Gate.com
- Type: Private
- Industry: Cryptocurrency exchange, financial services, blockchain technology
- Key people: Lin Han (Founder and CEO)
- Website: www.gate.com

= Gate.com =

Cryptocurrency exchange

Gate.com is a cryptocurrency exchange established in 2013.

== History ==
Gate.com was founded in April 2013 by Lin Han. After China restricted cryptocurrency activity in September 2017, the company moved its operations abroad.

In 2019, the company launched Gate SAFU, a reserve fund intended to insure user assets. The following year, it introduced a Proof of Reserves system to let users verify platform collateral, and partnered with cybersecurity firm Hacken.

In September 2021, Gate.com launched its venture capital arm, Gate Ventures, with an initial $100 million fund for early-stage blockchain projects; a second $200 million fund followed in November 2022.

== Products and services ==
Gate.com operates as a centralized exchange offering margin trading, perpetual futures, and NFT products. Bloomberg estimated total assets held on the exchange at $1.88 billion in May 2023.

Its native token, GateToken (GT), launched in August 2019 on the GateChain network and is used for transaction fees and platform functions. The company also offers Gate Wallet, a non-custodial multi-chain wallet, and Gate Pay, a merchant payment settlement product.

== Regulatory status ==
Gate Group operates through regional entities to comply with local requirements. In Europe, it holds a Class 4 Virtual Financial Assets (VFA) license from the Malta Financial Services Authority, along with VASP registrations in Lithuania and Italy. In the Middle East, it holds a Dubai Multi Commodities Centre (DMCC) license for proprietary crypto trading. In Hong Kong, subsidiary Hippo Financial Services Limited obtained a Trust and Company Service Provider (TCSP) license in 2022, leading to the launch of Gate.HK in May 2023.

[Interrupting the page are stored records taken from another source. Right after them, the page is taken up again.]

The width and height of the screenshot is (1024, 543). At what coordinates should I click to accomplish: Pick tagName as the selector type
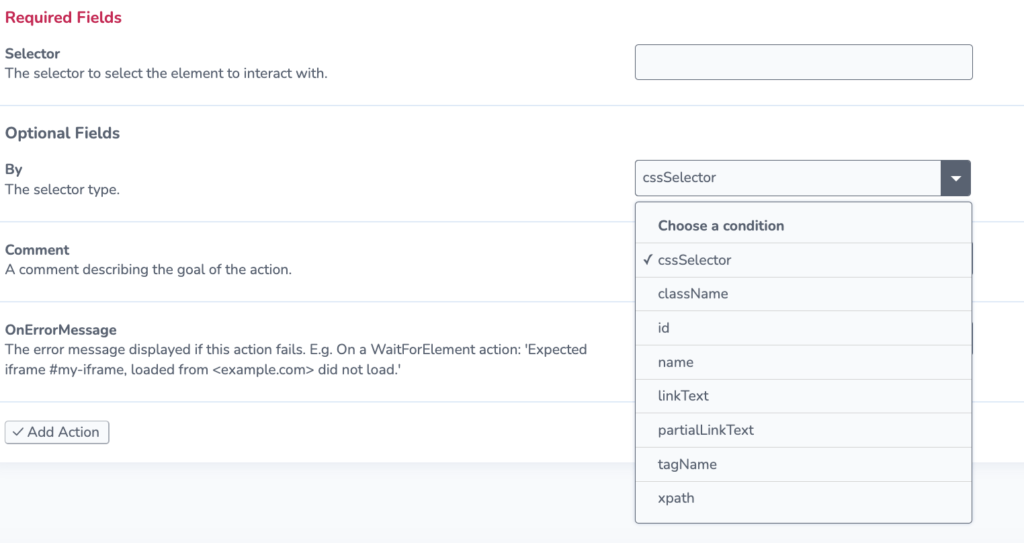[x=803, y=465]
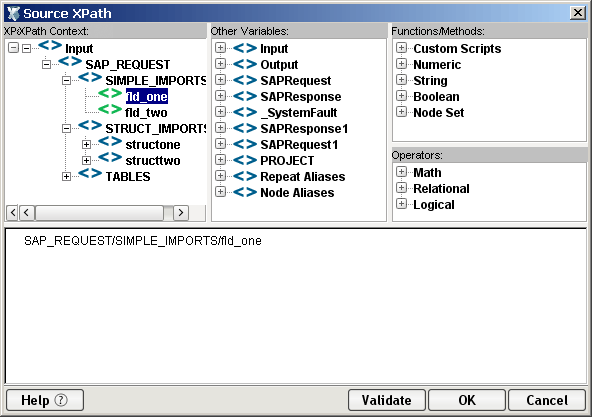Click the horizontal scrollbar right arrow
592x417 pixels.
(x=181, y=213)
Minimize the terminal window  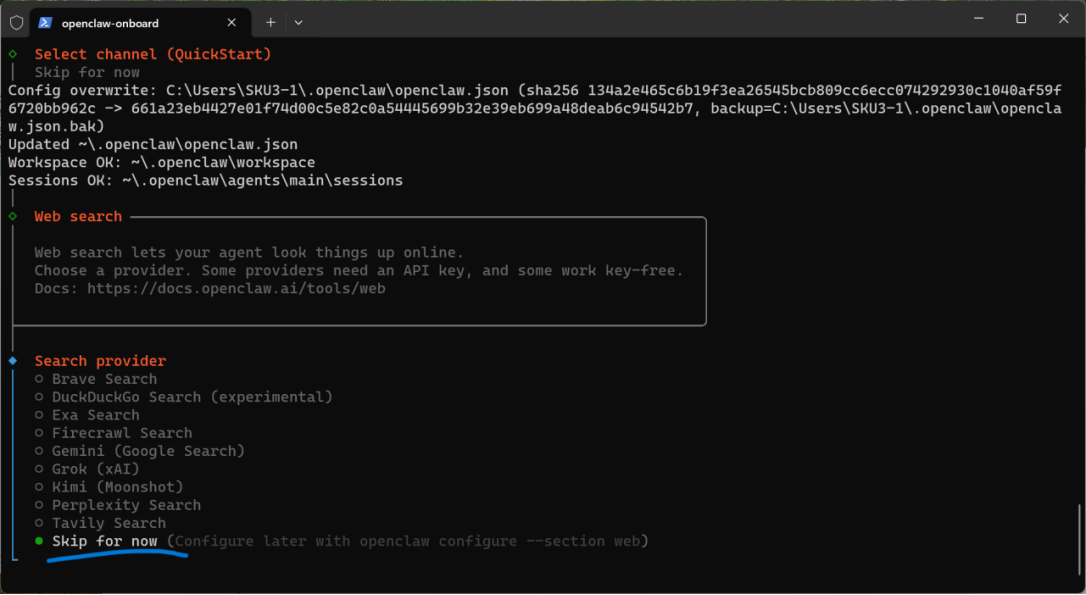click(x=975, y=19)
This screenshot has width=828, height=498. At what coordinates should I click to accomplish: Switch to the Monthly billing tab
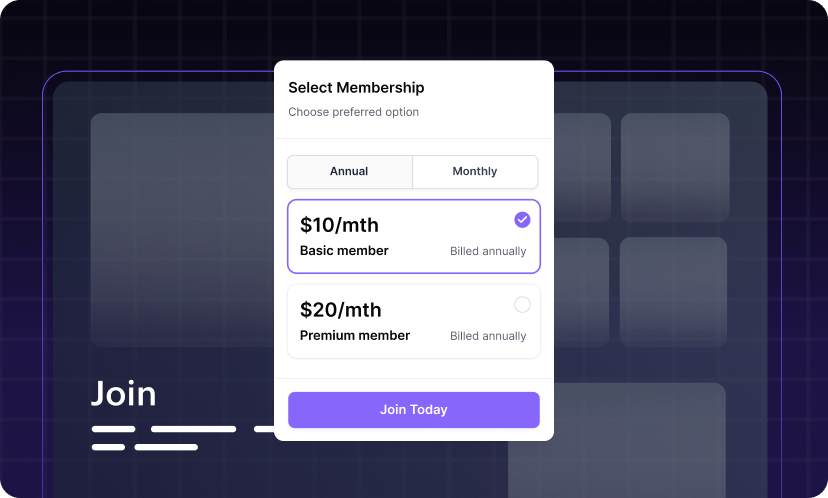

== Legal issues and controversies ==

=== Non-compliance with Chilean court orders ===
In May 2023, the Chilean digital assets company Local Traders SpA was targeted in a cyberattack resulting in the loss of several hundred thousand dollars in cryptocurrency, which was subsequently traced to wallet addresses associated with Gate.com. In response, the 8th Guarantee Court of Santiago issued four judicial orders targeting Gate.com including an official restitution order on 27 February 2025 requiring the return of the stolen assets to the victim. Gate.com failed to comply with the directives issued by the court.

On 6 May 2026, Chile's Financial Market Commission (CMF) issued a public investor alert warning that Gate.com, and 12 affiliated entities including Gate Global UAB, Hippo Financial Services Limited, and Gate Technology FZE were not authorized or regulated to provide financial or investment services in Chile. Following ongoing non-compliance with the 8th Guarantee Court's orders, Apple removed the Gate.com mobile application from the iOS App Store in Chile.

Cross-border asset recovery efforts in Lithuania, the United Arab Emirates, and Panama faced procedural rejections due to jurisdictional limits and the absence of bilateral legal cooperation treaties regarding digital asset enforcement between Chile and those jurisdictions.